Word and element location data »
+-------+
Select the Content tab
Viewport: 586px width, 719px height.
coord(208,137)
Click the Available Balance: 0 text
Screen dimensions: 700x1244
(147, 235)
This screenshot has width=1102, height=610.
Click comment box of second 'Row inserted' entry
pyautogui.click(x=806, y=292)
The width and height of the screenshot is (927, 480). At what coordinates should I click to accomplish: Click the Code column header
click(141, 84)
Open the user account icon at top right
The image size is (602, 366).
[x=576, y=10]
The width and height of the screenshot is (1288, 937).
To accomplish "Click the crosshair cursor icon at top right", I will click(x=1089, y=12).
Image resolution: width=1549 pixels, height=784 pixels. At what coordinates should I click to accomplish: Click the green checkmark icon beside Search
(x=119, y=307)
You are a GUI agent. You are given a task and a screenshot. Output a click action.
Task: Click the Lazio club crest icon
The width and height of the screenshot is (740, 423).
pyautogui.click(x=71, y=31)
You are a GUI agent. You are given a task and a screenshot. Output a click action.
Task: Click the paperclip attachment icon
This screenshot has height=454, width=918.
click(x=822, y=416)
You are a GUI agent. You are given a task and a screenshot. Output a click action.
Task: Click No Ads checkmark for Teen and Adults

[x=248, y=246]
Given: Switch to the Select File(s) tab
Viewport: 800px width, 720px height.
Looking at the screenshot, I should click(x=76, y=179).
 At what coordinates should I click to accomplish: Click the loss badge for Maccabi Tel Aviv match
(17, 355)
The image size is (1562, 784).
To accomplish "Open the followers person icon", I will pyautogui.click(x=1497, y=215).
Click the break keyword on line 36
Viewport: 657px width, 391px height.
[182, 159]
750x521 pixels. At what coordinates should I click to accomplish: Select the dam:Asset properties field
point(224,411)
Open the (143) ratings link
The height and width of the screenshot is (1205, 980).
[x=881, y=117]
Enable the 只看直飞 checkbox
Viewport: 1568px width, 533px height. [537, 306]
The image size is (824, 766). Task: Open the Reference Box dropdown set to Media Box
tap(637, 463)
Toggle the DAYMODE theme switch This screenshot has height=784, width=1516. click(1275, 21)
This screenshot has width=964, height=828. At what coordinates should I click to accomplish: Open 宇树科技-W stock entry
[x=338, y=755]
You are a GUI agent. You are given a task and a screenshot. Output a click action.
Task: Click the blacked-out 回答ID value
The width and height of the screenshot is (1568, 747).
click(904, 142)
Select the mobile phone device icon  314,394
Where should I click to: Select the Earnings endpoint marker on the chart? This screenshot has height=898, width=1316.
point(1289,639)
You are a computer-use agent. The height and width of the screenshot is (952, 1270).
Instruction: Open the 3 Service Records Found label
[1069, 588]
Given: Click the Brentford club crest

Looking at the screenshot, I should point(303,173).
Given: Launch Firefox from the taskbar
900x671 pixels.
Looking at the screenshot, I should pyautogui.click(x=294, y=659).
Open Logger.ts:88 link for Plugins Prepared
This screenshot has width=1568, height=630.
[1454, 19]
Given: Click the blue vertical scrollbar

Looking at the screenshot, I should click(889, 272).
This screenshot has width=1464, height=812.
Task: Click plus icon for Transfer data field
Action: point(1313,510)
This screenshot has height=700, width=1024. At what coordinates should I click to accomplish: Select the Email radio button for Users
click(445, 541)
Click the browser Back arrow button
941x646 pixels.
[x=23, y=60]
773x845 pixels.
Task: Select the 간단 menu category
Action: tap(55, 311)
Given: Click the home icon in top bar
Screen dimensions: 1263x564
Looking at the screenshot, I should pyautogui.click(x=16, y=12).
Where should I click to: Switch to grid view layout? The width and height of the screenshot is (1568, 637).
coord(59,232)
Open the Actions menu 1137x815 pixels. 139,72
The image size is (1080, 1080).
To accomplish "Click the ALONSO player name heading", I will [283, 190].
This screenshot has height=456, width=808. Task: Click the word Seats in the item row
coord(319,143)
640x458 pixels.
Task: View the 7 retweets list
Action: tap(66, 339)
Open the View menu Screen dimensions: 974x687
+-------+
Copy out the material word for word, from its first line through the line that contains "(x=119, y=307)".

Select the Content tab
Viewport: 586px width, 719px height.
coord(208,137)
Click the Available Balance: 0 text
Screen dimensions: 700x1244
(147, 235)
This screenshot has width=1102, height=610.
Click comment box of second 'Row inserted' entry
pyautogui.click(x=806, y=292)
The width and height of the screenshot is (927, 480). At what coordinates should I click to accomplish: Click the Code column header
click(141, 84)
Open the user account icon at top right
The image size is (602, 366).
[x=576, y=10]
The width and height of the screenshot is (1288, 937).
To accomplish "Click the crosshair cursor icon at top right", I will click(x=1089, y=12).
Image resolution: width=1549 pixels, height=784 pixels. At what coordinates should I click to accomplish: Click the green checkmark icon beside Search
(x=119, y=307)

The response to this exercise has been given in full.